À Machico, la promenade du front de mer est agréable en fin de journée. La ville possède une histoire ancienne, liée aux premiers navigateurs portugais et aux débuts de la colonisation de Madère. Entre les églises, les rues pavées et la baie, elle offre une lecture plus urbaine et historique de cette partie de l’île.
Conseils pratiques pour une visite réussie
- Prévoyez au moins 20 à 30 minutes pour profiter du panorama sans vous presser.
- Arrivez tôt si vous souhaitez éviter les groupes et trouver facilement une place de stationnement.
- Emportez une veste légère : le vent et les nuages peuvent rendre l’air frais.
- Portez des chaussures fermées, surtout si vous poursuivez la visite par une randonnée.
- Vérifiez la météo et l’état des sentiers avant de partir.
- Ne vous approchez pas des rebords et surveillez les enfants, car le relief est escarpé.
- Gardez quelques pièces ou une carte bancaire pour les cafés et petits commerces des villages voisins.
- Respectez les lieux : ne cueillez pas les plantes, ne laissez aucun déchet et évitez de bloquer la route.
Le Miradouro da Portela n’a pas besoin de mise en scène spectaculaire. Il suffit d’un banc, d’un peu de lumière et de quelques minutes de silence. On y regarde les montagnes, les villages et l’océan, mais l’on observe aussi la manière dont les Madériens ont construit leur quotidien sur une terre accidentée.
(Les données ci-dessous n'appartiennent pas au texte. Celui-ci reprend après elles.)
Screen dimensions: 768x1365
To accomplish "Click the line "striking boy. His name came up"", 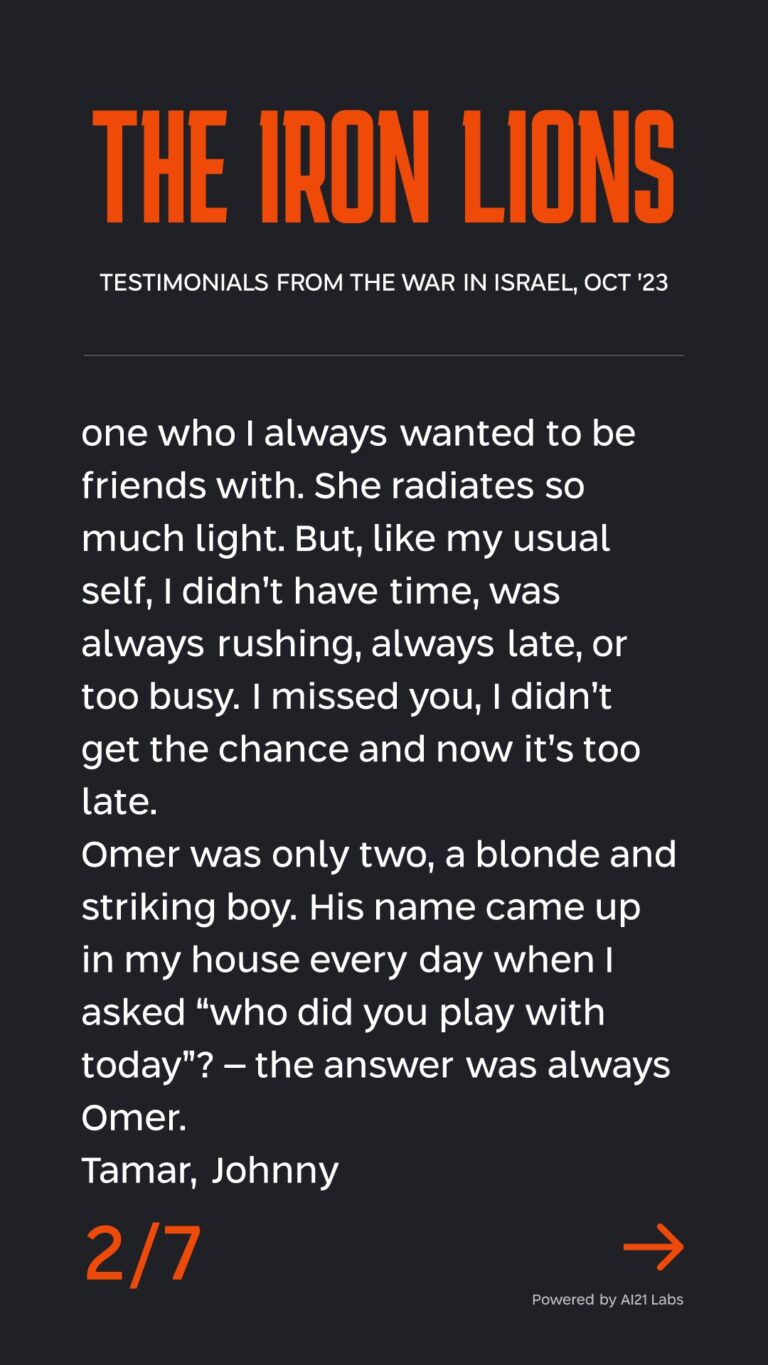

Lorsque le vent se lève, les arbres bruissent derrière le belvédère et la mer disparaît parfois sous un voile de brume. Puis le paysage réapparaît, lentement, comme un souvenir que l’on croyait perdu. C’est peut-être cela, le charme véritable de Portela : un panorama que l’on photographie en quelques secondes, mais que l’on continue à revoir longtemps après avoir quitté Madère.